Introducción: La leche de vaca líquida y la polvo son comparables cuando la reconstitución de la leche en polvo se hace adecuadamente. Objetivo: Evaluar la dilución de tres tipos leche en polvo: entera, semidescremada y descremada, en niveles socioeconómico (NSE): alto (ABC1), medio alto (C2) y medio bajo (C3) de Santiago. Metodología: Se aplicaron 1050 encuestas, en 350 hogares por NSE, lo que representan a 300.000 hogares. La dilución de la leche en polvo se comparó con las normas establecidas por el Ministerio de Salud y Reglamento Sanitario de Alimentos.
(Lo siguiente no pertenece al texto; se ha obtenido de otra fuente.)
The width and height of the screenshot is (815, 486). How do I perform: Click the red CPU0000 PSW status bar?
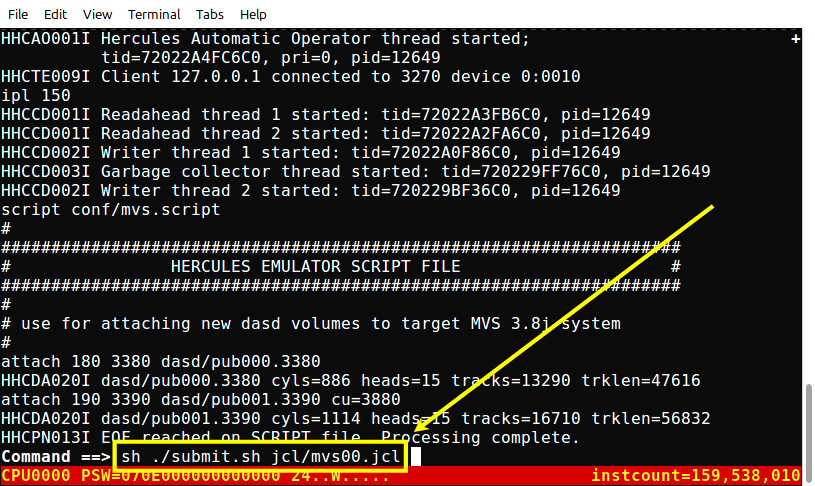(401, 476)
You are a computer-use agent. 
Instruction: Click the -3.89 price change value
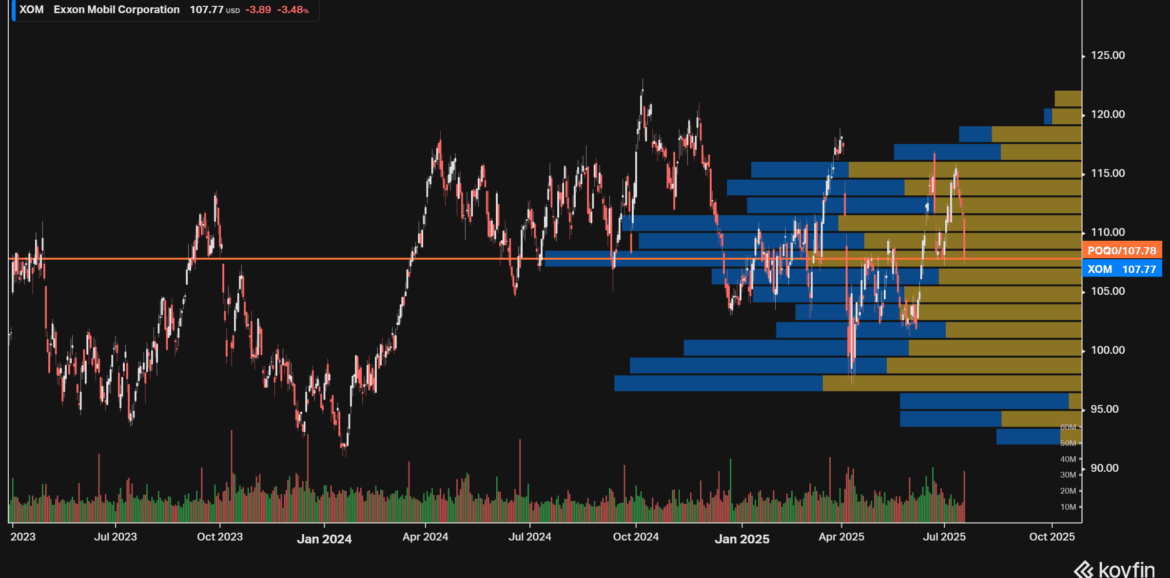(x=258, y=9)
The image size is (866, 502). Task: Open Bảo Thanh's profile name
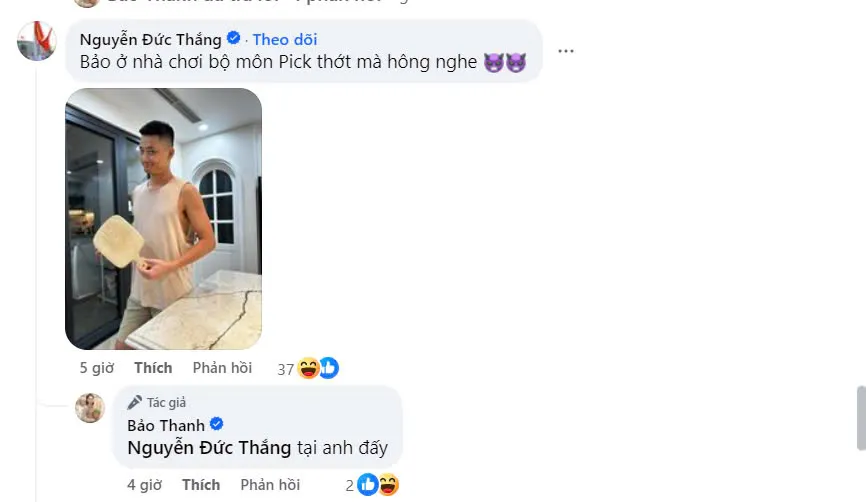coord(166,425)
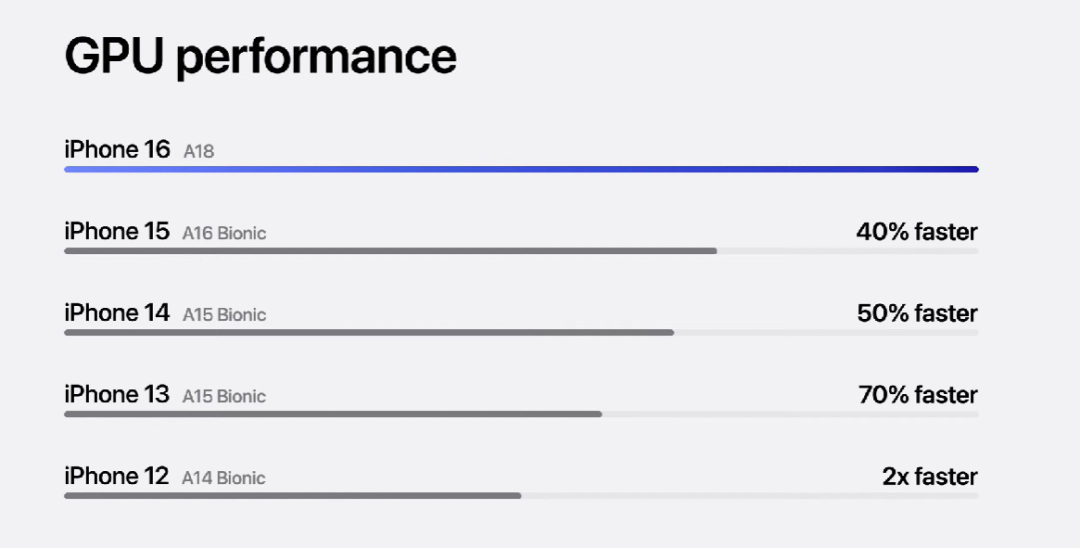
Task: Select the iPhone 14 label
Action: tap(117, 313)
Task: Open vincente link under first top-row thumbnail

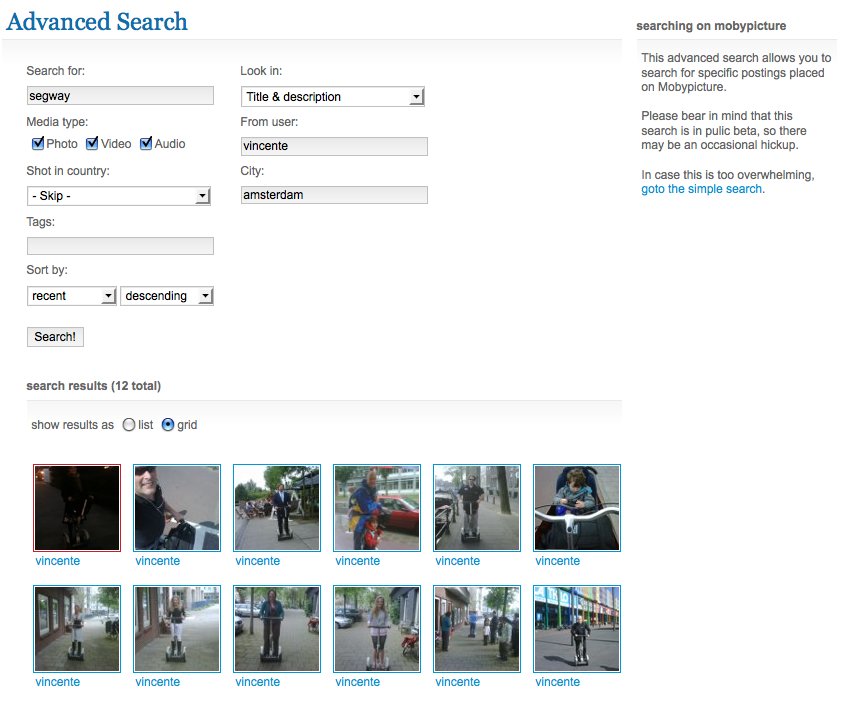Action: tap(57, 561)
Resultados: Del total, el 4,4% era NSE ABC1, el 17,6% NSE C2 y el 78% NSE C3. La distribución etárea fue de: 24,2% < 15 años, 50% entre 15 y 60 años y 25,3% > 60 años. Se detectó que la dilución adecuada, va disminuyendo en la medida que aumenta la edad, observándose que el grupo de 1 a 2 años el 51,2% y 45,9% del NSE ABC1 y NSE C3 lo hace adecuadamente y entre los 2 y 5 años desciende a un 36,9% y 18,7% respectivamente. Al evaluar toda la población, se observó que el 77,4% del NSE ABC1, el 89,6% del C2 y el 78,2% C3, diluye deficientemente la leche. Al establecer diferencias entre grupos, se observó que el NSE C2 diluye 2,6 veces más deficiente que el NSE ABC1. Sin embargo entre el NSE ABC1 y C3 no hubo diferencias entre ellos, ya ambos lo hacen deficientemente en la misma proporción. Conclusión: En la medida que aumenta la edad, aumenta el porcentaje de dilución deficiente, independiente del grupo etáreo, tipo de leche y NSE.